> _Description of the task_
The reply should consist solely of the lines from the one with "Screen dimensions: 1000x660" through the final line of the listing, copied exactly, with no pictures.

> _Records for this exercise_
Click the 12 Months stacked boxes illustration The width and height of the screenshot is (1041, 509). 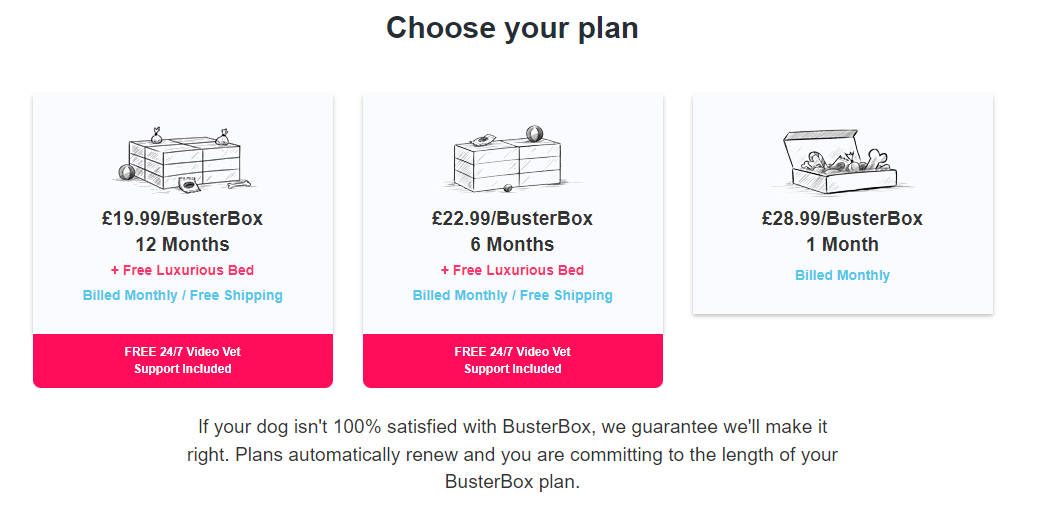coord(182,160)
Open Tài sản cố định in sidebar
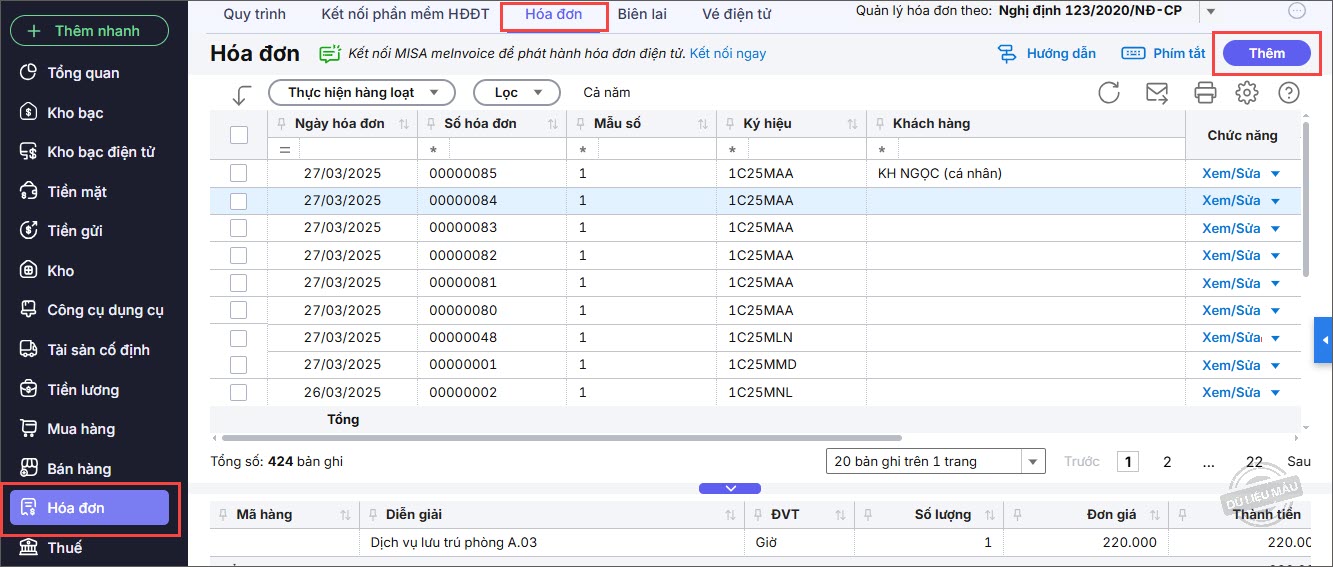 pyautogui.click(x=98, y=350)
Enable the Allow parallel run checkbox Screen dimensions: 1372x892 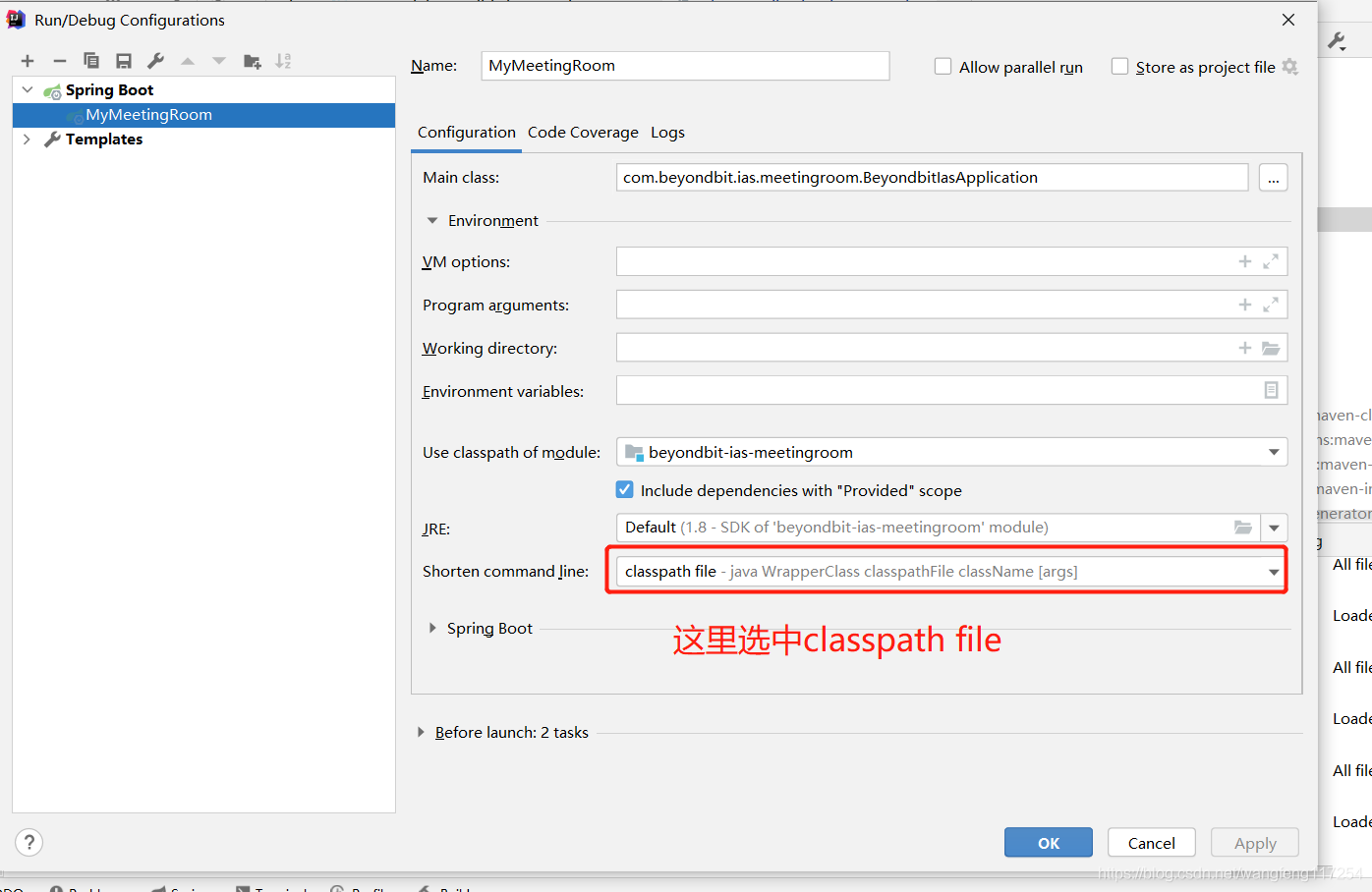(x=943, y=67)
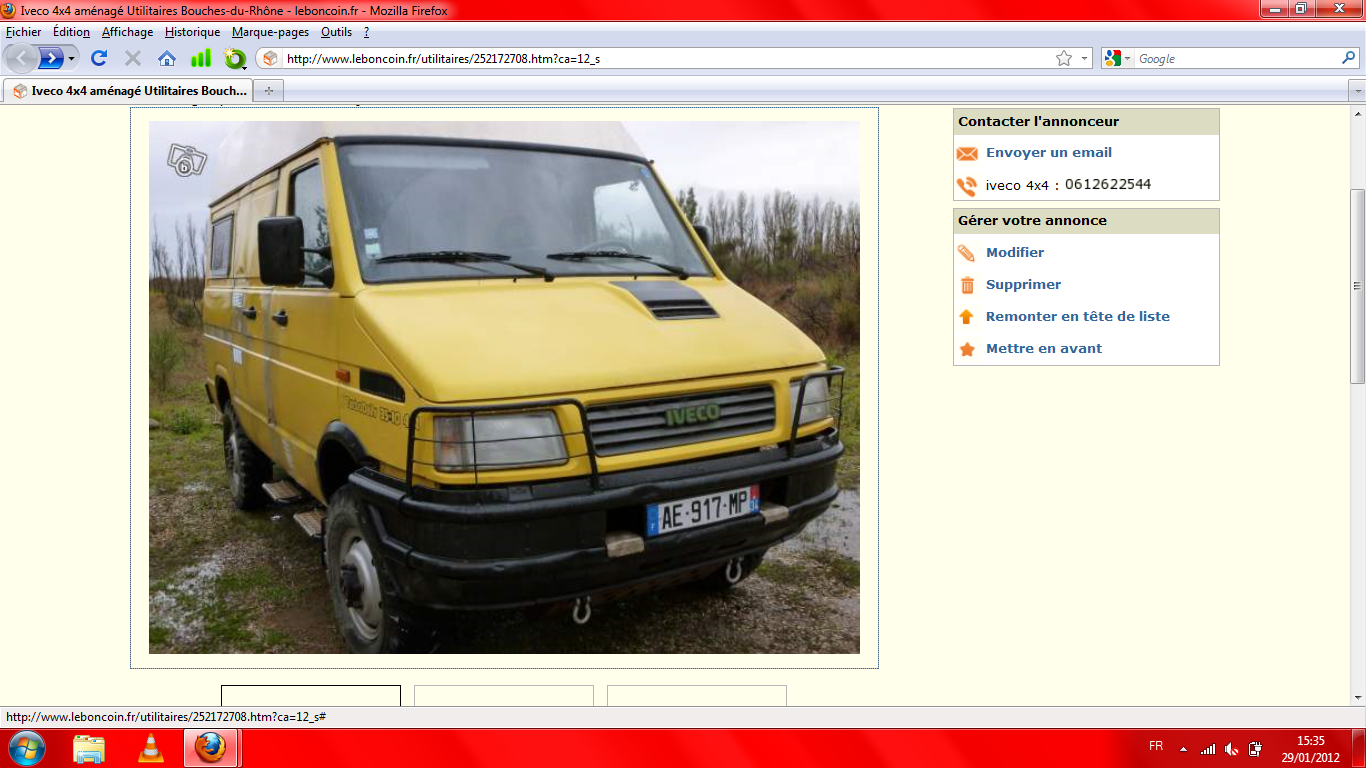Bookmark this page with the star icon

(x=1063, y=59)
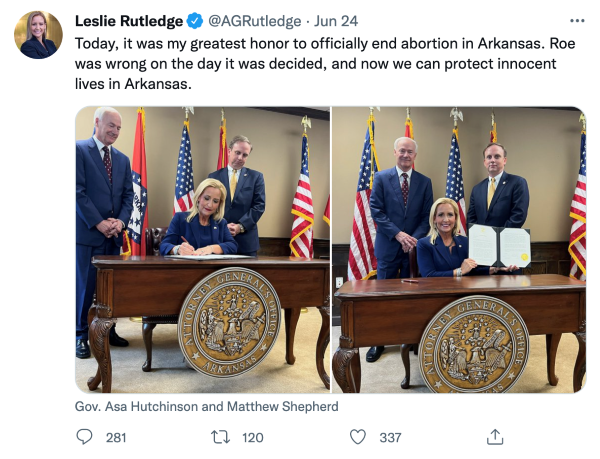Click the 120 retweets count
Image resolution: width=600 pixels, height=459 pixels.
pyautogui.click(x=253, y=438)
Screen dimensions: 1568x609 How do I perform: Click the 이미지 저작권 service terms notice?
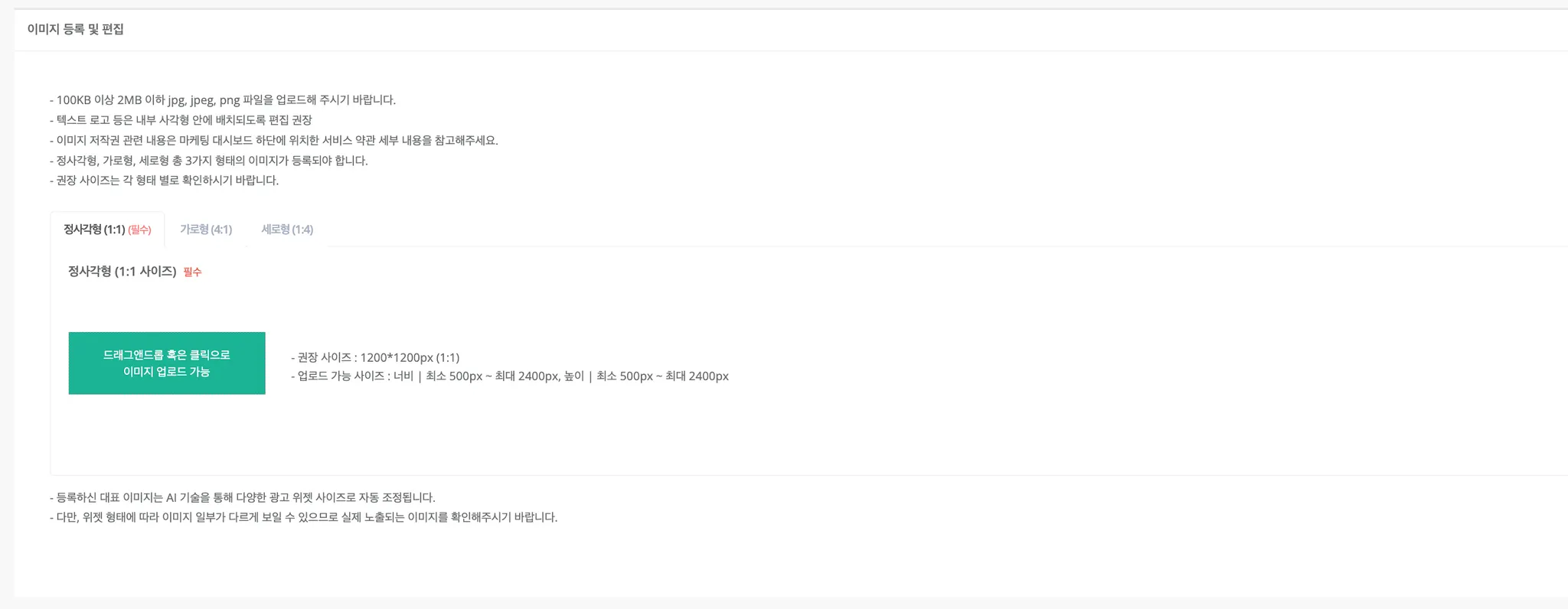274,141
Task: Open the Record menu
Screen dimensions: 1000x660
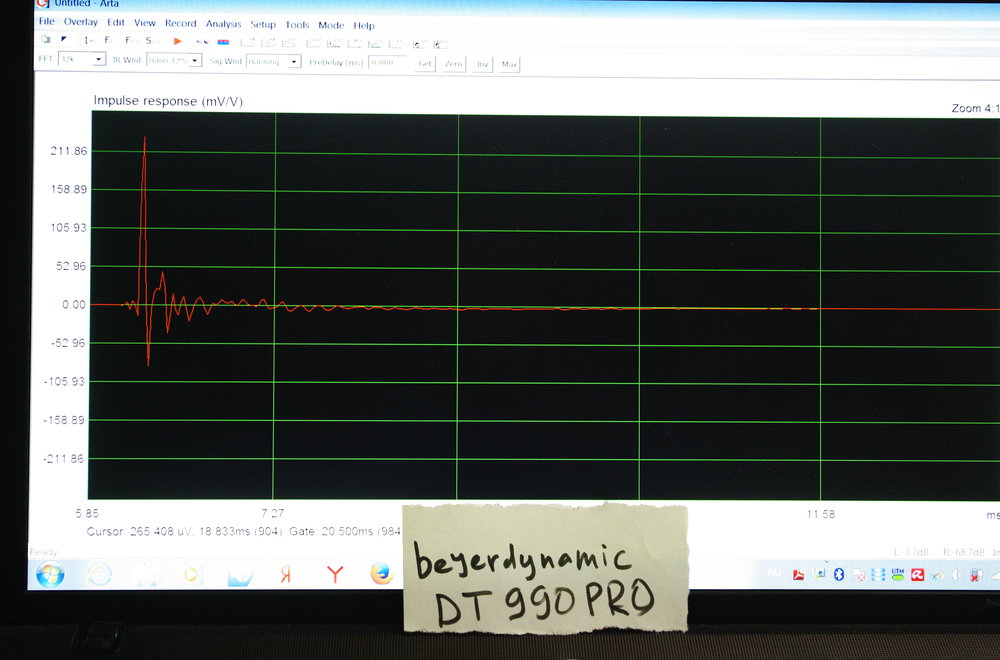Action: point(181,23)
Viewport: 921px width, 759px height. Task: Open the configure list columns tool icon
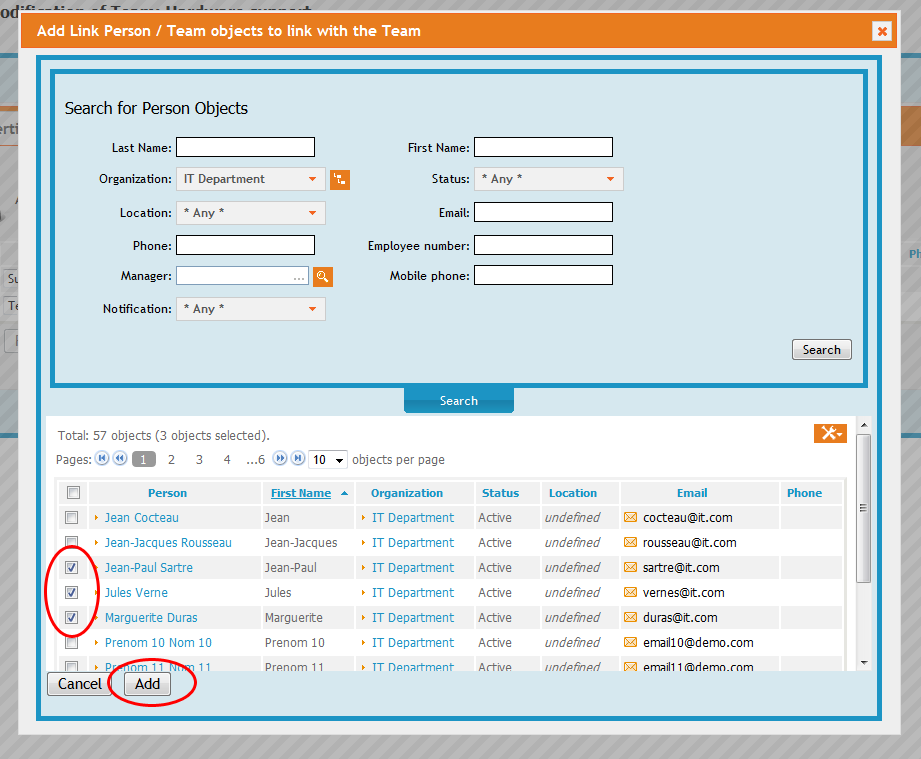(830, 433)
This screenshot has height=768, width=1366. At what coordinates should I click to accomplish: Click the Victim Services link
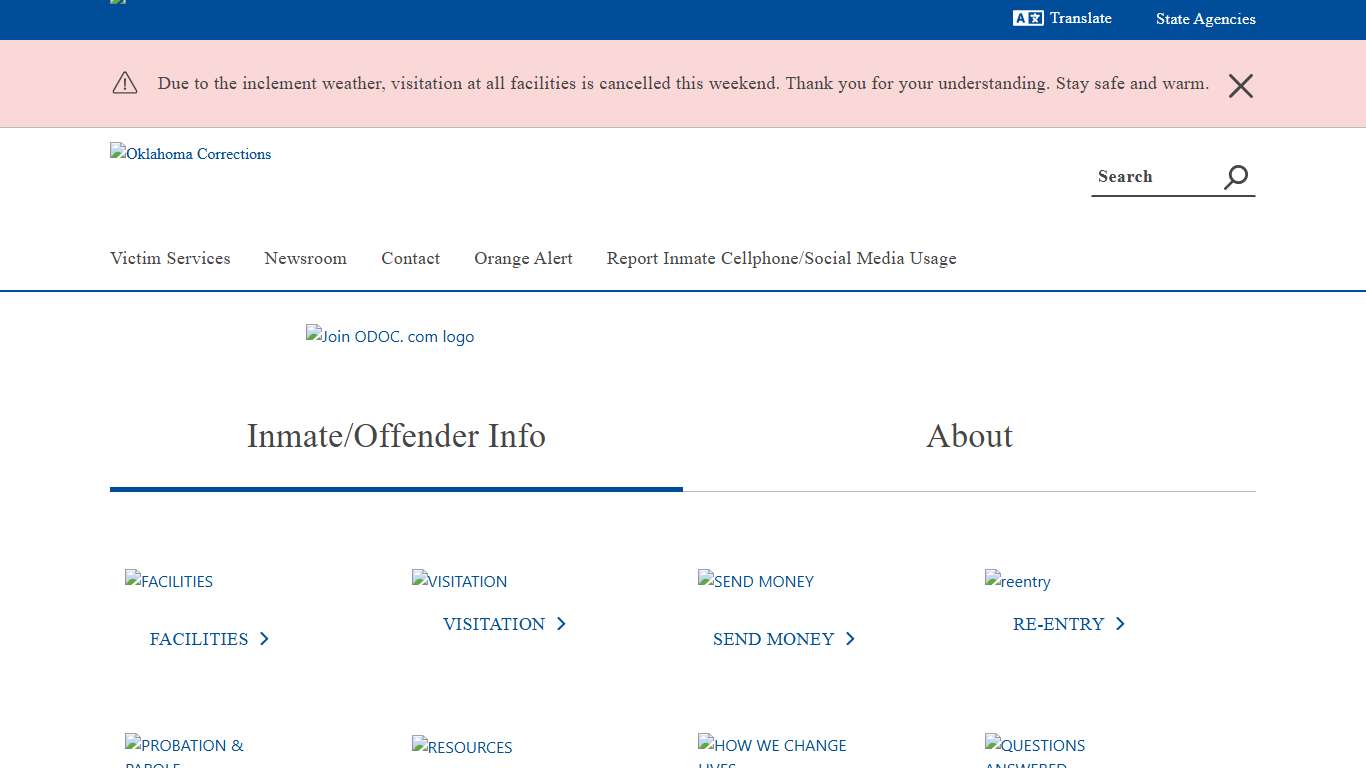pyautogui.click(x=170, y=258)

> _Written response_
Screen dimensions: 1000x660
Action: point(181,23)
Viewport: 921px width, 759px height. Task: Open the configure list columns tool icon
(830, 433)
This screenshot has height=768, width=1366. At what coordinates should I click to accomplish: Click the Victim Services link
pyautogui.click(x=170, y=258)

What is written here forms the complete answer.